La parra más antigua de España, con más de 250 años, está en Huelva

Ubicada en Valverde del Camino, da una uva muy sabrosa, que sirve tanto para vino como para mesa o pasa

05/04/2021 Actualizado a las 11:20

La parra más antigua de la que hay constancia documental en España sigue floreciendo, primavera tras primavera y desde hace al menos 251 años, en un recoleto patio ubicado en el casco histórico de Valverde del Camino (Huelva). En concreto, se trata de la casa de la familia Martín Rodríguez.

En el patio interior es donde reluce la parra muy probablemente tricentenaria, pues una inscripción registral fechada en el año 1770 que forma parte del Archivo Histórico Provincial onubense refleja con relación a este inmueble «dos patios y en ellos varios frutales y una parra».

Este emplazamiento doméstico en un pueblo sin apenas tierras ni tradición agrícola resultó ideal a la postre para sobrevivir a la plaga de la filoxera, que arrasó con los viñedos históricos nacionales entre finales del siglo XIX y principios del XX.

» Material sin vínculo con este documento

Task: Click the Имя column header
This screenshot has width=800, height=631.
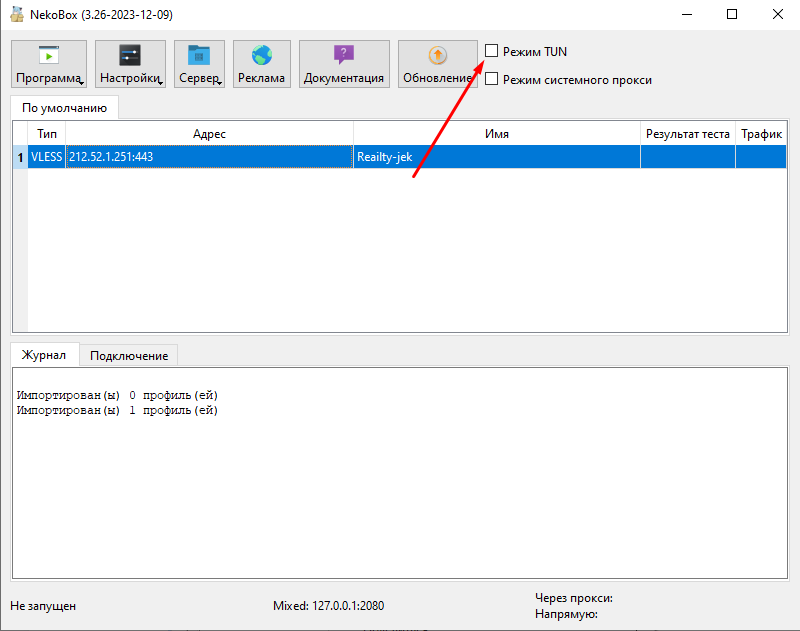Action: [x=496, y=133]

El ejemplar de parra en cuestión supera los dos metros de altura y los cinco de ramaje gracias al emparrado de barras de hierro que la corona y que data de al menos el siglo XIX.

«Es una preciosidad porque primero se bifurca y, luego, en el entramado de alambres, termina en horizontal, lo que le permite recibir la máxima iluminación a una altura ideal tanto para poder trabajar desde abajo como para ocupar ese espacio de patio con mesas y sillas a la sombra del parral», detalla Miguel Lara, técnico del Rancho de La Merced de Jerez, un centro vinculado al Instituto Andaluz de Investigación y Formación Agraria, Pesquera, Alimentaria y de la Producción Ecológica (Ifapa), de la Consejería de Agricultura, Ganadería, Pesca y Desarrollo Sostenible.

Uva de triple uso

«Da una uva elíptica, corta, pardina, muy sabrosa y dulce. Y lo mejor es que es, además, de triple uso: sirve para vino, para mesa y para pasa. Y la hoja es preciosa, circular y con forma pentalobulada», destaca Miguel Lara.

También confirma su sorpresa permanente por los siglos de supervivencia que acumula esta parra. «Está claro que siempre depende del destino y que en este caso estamos hablando de una parra doméstica, como las de patio de bodega, que puede resistir muchísimo tiempo. Pero, por ejemplo, las parras de los viñedos tradicionales de cultivo del Condado de Huelva suelen durar entre 60 y 80 años. Y, actualmente, ya con la poda y vendimia mecanizadas y sin los trabajos manuales, aguantan unos 30 o 40 años».

El verdadero secreto de su longevidad podemos ubicarlo a nivel freático: por las entrañas del Valle de la Fuente discurre un arroyo natural que hace que, todo lo que se siembra en esa zona, crezca exponencialmente, como asegura uno de los actuales dueños de la casa.